SHORT EXERCISE — Continue the article about the 1973 horror comedy film Arnold, picking up right after its final sentence.

SOURCE EXCERPT —
^^^^^^^^^^^^^^^^

- Theatrical release poster
- Directed by: Georg Fenady
- Written by: Jameson Brewer John Fenton Murray
- Produced by: Andrew J. Fenady Charles A. Pratt
- Starring: Stella Stevens Roddy McDowall Elsa Lanchester Shani Wallis Farley Granger Victor Buono John McGiver Bernard Fox Patric Knowles Jamie Farr Norman Stuart
- Cinematography: William B. Jurgensen
- Edited by: Melvin Shapiro
- Music by: George Duning
- Production companies: Fenady Associates Bing Crosby Productions
- Distributed by: Cinerama Releasing Corporation
- Release date: November 16, 1973;
- Running time: 95 minutes
- Country: United States
- Language: English
- Box office: $1.4 million

= Arnold (film) =

1973 film by Georg Fenady

Arnold is a 1973 American horror comedy film directed by Georg Fenady and starring Stella Stevens, Roddy McDowall, Elsa Lanchester, Shani Wallis, Farley Granger, Victor Buono, John McGiver, Bernard Fox, Patric Knowles, Jamie Farr and Norman Stuart. The film was released by Cinerama Releasing Corporation on November 16, 1973.

In the film, a deceased lord is posthumously married to his lover, as part of a scheme that would allow her to inherit his estate. The deceased lord's family is not happy with this arrangement, and the various members seek ways to challenge his will. They are unaware that the lord wanted them dead, and that he has prepared deathtraps for his potential heirs.

^^^^^^^^^^^^^^^^

DATA EXCERPTS —
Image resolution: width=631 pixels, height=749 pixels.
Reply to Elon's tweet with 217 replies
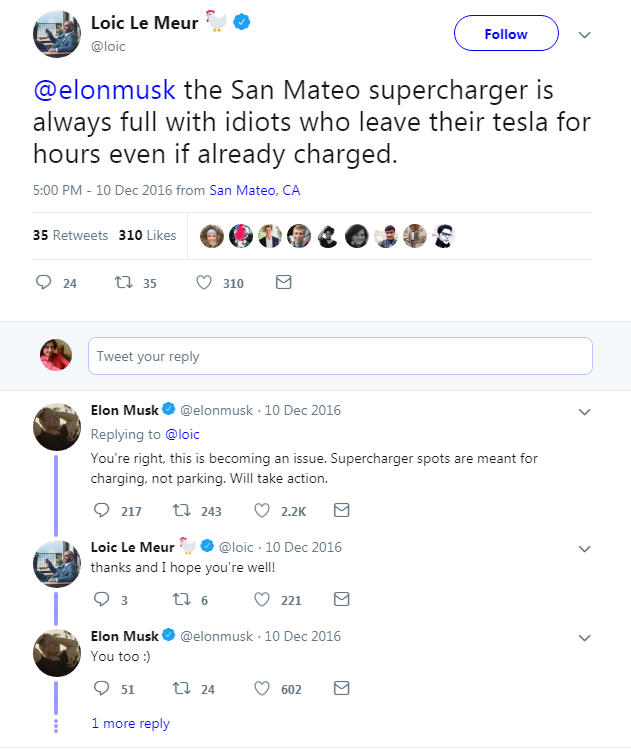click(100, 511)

^^^^^^^^^^^^^^^^

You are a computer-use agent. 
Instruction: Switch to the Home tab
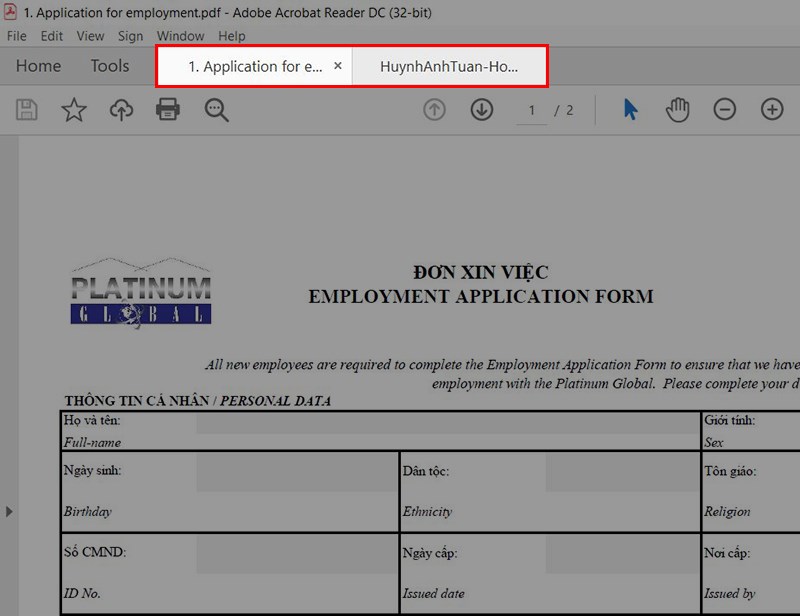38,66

^^^^^^^^^^^^^^^^

ANSWER TO THE EXERCISE —
==Plot==
Lord Arnold Dwellyn and his lover Karen have just been married. However, this is no ordinary marriage because Arnold is a recent corpse. There are also interesting conditions: Arnold is not to be buried. His body will remain in the family mansion and Karen, in order to inherit his estate, must remain by him in the mansion permanently.

Not everyone is pleased by this arrangement, including Arnold's wastrel younger brother Robert (with whom Karen has been having a secret affair), his widow Lady Jocelyn and his solicitor cousin Douglas Whitehead; in fact, the only one who is happy with the situation is Arnold's sister Hester.

When everybody starts trying to find ways of breaking Arnold's will and trying to find a huge sum of cash hidden somewhere on the family estate, mysterious deathtraps, apparently planned by Arnold well in advance of his death and tailored to each of the victims, begin dealing with the greedy claimants and all this while the local constable is investigating the mysterious deaths in a less than effective manner.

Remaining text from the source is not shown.